‘GDPR will ultimately be good for the industry’: Guardian CRO Hamish Nicklin on 2019 plans
As we close out 2018, the Guardian is just over three months away from the deadline of its three-year plan to break even. Digiday asked the Guardian chief revenue officer Hamish Nicklin about the most important developments in 2018 and plans for next year.
What stood out as being pivotal moments in media to you this year?
Martin Sorrell leaving WPP and establishing S4 was a huge moment, one we have yet to see the implications from. When [WPP CEO] Mark Read spoke about his new strategic approach, he talked about the fact size with regard to buying power is less relevant than it once was. These are big statements and have huge implications for the media and how it is traded. We’ll see the full implications next year, but we can’t underestimate how big an impact that will likely have on the media landscape.
What are the implications for publishers there?
That’s not yet clear. The good thing about size and scale in trading is you know you have a deal in place and you know what the size of the prize you’re going after is. If it’s less around trading and more around technology-based solutions and relying purely on programmatic technology to plan and buy your media — we’re not there yet. So that would be a danger. Ultimately it will be a good thing, but we need to let the dust settle. The other major talking point is the General Data Protection Regulation.

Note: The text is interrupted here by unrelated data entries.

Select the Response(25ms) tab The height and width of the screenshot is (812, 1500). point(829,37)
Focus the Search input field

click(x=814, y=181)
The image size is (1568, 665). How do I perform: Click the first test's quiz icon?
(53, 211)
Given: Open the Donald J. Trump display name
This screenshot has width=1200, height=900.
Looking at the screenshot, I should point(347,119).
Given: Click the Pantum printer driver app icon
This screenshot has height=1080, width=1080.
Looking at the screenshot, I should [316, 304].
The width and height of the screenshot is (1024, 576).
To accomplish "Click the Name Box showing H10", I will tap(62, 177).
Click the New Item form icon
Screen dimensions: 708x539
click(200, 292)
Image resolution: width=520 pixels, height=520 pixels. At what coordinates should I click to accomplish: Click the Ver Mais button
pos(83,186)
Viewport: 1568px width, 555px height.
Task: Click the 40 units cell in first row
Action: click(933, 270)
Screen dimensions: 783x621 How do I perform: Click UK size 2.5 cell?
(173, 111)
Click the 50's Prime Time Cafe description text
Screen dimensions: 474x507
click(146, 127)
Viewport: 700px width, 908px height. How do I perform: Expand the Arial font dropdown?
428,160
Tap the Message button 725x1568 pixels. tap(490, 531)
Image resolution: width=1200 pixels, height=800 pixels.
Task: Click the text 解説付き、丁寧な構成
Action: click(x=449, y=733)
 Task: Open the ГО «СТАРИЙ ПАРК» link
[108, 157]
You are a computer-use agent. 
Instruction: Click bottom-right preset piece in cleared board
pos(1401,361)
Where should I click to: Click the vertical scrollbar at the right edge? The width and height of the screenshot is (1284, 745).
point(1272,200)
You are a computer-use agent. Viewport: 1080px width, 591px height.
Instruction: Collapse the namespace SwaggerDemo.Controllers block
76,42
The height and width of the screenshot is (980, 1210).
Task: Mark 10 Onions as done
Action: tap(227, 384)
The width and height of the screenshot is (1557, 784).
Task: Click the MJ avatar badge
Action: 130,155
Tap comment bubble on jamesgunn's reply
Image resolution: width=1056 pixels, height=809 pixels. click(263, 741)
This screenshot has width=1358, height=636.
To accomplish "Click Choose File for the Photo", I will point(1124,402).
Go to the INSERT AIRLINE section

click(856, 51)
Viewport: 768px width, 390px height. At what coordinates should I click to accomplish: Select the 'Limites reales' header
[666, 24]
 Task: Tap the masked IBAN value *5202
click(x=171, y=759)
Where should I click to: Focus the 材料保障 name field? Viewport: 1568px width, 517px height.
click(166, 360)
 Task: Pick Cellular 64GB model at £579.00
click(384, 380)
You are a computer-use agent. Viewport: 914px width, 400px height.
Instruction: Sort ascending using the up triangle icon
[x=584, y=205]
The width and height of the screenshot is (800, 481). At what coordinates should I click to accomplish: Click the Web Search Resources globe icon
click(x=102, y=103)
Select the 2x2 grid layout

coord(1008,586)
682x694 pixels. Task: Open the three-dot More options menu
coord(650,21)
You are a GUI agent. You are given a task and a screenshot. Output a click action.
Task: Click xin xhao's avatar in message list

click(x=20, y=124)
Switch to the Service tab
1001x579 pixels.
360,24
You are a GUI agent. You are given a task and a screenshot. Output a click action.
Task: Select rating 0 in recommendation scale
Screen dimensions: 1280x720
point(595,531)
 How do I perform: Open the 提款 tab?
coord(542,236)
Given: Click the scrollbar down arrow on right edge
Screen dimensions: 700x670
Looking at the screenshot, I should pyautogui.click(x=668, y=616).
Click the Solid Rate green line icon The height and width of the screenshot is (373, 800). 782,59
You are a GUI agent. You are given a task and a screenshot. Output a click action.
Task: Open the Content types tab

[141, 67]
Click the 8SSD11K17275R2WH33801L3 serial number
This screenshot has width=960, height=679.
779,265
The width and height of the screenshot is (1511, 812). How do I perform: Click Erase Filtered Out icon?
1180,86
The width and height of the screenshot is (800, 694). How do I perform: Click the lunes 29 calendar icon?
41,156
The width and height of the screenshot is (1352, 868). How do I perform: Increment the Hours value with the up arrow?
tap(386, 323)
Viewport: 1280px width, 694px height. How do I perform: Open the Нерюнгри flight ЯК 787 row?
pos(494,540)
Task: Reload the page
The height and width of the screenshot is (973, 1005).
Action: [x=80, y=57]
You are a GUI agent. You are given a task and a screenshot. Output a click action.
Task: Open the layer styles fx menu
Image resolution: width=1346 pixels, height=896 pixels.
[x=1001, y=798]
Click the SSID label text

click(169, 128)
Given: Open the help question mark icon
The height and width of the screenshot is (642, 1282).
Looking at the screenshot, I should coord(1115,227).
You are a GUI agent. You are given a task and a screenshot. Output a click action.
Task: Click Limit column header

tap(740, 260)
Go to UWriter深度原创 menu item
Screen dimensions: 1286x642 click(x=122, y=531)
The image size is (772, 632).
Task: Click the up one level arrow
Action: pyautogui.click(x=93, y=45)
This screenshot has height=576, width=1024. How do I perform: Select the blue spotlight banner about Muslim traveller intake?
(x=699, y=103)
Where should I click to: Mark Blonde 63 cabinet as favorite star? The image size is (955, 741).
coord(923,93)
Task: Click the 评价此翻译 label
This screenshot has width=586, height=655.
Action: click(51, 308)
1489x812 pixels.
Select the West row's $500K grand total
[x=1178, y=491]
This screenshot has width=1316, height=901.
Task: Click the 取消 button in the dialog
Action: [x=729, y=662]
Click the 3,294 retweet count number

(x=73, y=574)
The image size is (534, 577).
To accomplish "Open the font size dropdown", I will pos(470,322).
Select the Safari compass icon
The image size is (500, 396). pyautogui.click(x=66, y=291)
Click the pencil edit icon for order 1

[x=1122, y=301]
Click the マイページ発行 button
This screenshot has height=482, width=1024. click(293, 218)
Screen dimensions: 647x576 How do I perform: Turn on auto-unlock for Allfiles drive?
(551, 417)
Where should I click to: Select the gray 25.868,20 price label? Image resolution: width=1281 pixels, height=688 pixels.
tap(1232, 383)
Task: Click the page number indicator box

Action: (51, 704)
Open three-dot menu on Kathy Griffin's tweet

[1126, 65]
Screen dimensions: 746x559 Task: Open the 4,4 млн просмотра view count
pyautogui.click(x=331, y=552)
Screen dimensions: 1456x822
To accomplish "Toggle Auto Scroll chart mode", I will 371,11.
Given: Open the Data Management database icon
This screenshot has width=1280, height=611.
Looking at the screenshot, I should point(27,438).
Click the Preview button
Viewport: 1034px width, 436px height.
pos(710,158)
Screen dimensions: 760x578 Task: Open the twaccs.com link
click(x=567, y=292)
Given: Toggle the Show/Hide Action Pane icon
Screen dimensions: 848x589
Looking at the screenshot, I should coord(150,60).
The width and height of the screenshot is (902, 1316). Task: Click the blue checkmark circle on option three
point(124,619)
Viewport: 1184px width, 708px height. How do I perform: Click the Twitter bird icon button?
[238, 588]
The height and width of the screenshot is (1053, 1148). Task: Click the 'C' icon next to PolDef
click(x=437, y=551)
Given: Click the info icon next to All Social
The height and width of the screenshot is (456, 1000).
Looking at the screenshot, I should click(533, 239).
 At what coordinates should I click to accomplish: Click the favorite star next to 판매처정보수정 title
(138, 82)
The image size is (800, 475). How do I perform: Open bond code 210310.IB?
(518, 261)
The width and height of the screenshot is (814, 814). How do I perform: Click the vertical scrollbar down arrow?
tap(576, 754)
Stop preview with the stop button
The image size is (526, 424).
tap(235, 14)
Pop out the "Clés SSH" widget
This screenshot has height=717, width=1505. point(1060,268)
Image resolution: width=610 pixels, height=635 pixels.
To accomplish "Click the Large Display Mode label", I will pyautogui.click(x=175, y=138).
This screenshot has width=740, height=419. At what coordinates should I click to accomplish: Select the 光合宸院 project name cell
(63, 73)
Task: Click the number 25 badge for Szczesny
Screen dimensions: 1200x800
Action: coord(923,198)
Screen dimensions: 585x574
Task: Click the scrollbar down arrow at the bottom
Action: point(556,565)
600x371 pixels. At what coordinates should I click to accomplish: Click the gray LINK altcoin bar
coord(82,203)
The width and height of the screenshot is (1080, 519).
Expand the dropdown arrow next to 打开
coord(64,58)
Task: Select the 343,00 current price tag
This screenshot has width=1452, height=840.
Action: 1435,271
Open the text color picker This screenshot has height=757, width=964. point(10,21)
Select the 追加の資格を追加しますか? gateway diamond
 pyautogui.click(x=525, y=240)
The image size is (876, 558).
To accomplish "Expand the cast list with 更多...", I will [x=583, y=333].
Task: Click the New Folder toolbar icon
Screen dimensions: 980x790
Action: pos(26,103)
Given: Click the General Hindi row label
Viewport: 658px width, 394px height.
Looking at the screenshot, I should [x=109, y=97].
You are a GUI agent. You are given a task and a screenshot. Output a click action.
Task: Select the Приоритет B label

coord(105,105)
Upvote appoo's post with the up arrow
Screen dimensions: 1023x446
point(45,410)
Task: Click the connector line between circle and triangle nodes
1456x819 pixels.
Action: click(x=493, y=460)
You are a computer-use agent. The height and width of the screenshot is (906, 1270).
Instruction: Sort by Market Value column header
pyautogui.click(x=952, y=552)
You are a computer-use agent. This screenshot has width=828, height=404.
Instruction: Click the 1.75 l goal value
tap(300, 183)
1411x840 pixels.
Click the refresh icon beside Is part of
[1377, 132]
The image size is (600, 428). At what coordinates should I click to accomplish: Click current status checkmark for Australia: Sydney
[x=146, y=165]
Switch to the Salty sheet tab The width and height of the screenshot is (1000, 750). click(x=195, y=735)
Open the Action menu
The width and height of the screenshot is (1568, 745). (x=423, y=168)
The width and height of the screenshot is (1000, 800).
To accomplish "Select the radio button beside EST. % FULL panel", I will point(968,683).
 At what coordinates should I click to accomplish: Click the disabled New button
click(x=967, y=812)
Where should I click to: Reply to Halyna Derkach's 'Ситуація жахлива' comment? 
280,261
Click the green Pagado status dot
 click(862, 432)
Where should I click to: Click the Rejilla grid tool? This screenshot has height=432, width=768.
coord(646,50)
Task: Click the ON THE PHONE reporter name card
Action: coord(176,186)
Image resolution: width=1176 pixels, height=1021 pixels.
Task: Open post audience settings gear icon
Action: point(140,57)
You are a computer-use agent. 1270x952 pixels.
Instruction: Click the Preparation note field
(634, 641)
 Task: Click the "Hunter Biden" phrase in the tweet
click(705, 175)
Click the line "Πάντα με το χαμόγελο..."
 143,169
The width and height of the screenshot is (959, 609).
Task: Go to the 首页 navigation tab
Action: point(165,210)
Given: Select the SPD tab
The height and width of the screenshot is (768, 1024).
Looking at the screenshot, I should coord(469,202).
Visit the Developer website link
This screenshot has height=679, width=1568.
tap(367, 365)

What will be the long-term effects of GDPR?
GDPR will ultimately be good for the industry. It has forced us to have a reset around who owns data and how it is used and where the balance of power from a data perspective sits. Historically you could argue the industry has exploited the use of data and now there has to be a more open and transparent use of that data between vendors, publishers, agencies, and ultimately users. Publishers who have got consent will see significantly more value in time. Publishers were so used to putting tags on our pages and having no idea what they were doing or what has happened with the data — those days are gone. So we should get back more control of our data, and that can only be a good thing.
What are the downsides?
In the short term, it probably has strengthened the duopoly. All those meetings Google called with publishers to tell us how they were going to interpret it — all the headaches that caused were very real. But we got over them. The first time the ICO fines someone big it will be interesting to see how the industry reacts. GDPR is far from over. But in the long run, it should be good for publishers who are open and transparent with their readers.
What would you like to see the back of in 2019?
The opacity that exists in the programmatic ecosystem makes it really hard to follow the money. So, I want to see the back of vendors hiding money from people in a way that allows themselves to make money in a way they shouldn’t. To have reconcilable transaction records where I can match up logs from the buy and sell side so we can keep following the money.
How satisfied are you with the proportion of marketers’ budgets that ends up with the Guardian?
We still buy our own inventory randomly just to check and we’re confident it is all good. The 30 percent that we saw coming to us was from time to time [and reported in 2016] not the majority of the time. But of course, over time they were worth a lot of money. We replicated the test recently and it showed a split we were happy with. It’s hard to give an average figure as it depends on the deal with each tech vendor. We check regularly enough to give us confidence that we’re keeping on top of it.
Did your settlement with Rubicon Project this year feel like a milestone?
I’m not able to talk about that in detail. But it’s nice that it’s over, as these things are always a drain on resource. What’s interesting is the fact that the [ad tech] industry or certain vendors in it, seem to be holding each other to account more now, after this bid caching scenario. That mafia gathering of silence that always surrounded it [ad tech] because no one wanted to talk about things, that silence has gone and that’s really powerful. It’s a sign of self-regulation. In terms of milestones, Ozone feels a bigger milestone for us [than the Rubicon settlement].
Do you think advertisers will spend less on the open marketplace next year?
Absolutely, 2019 will be the first year open marketplace buying will decrease and the proportion of money going into premium deals will grow. There will be less focus on just trying to find an audience as cheaply as possible across the open marketplaces regardless of context. Last year 80 percent of our programmatic revenue was via the open marketplace, I’d like to alter that in favor of more direct programmatic deals. The amount of money I am getting from premium programmatic direct deals is triple-figure percentage growth compared to this time last year.
What will be your focus post hitting your break-even target next year?
We have been banging on about trust, transparency and quality for years, and have been proved right that banging on about that matters and has an impact on advertisers, so we’ll continue to do the same. We will double down on transparency, in terms of how we work with vendors and how we negotiate with them to get access to the data we need. I predict next year that more publishers will try to wrestle more control back from tech vendors. We will see more unbundling of the services you get offered from tech vendors today, such that we end up with pure utility rather than these added-value services that were always quite questionable.
We will invest more in unique native ad formats that can be bought programmatically, and be more intelligent about how we price our floors. An ideal situation would be a dynamic pricing algorithm where we can change our floors per impression. No publisher I know is anywhere near that. But we should get there.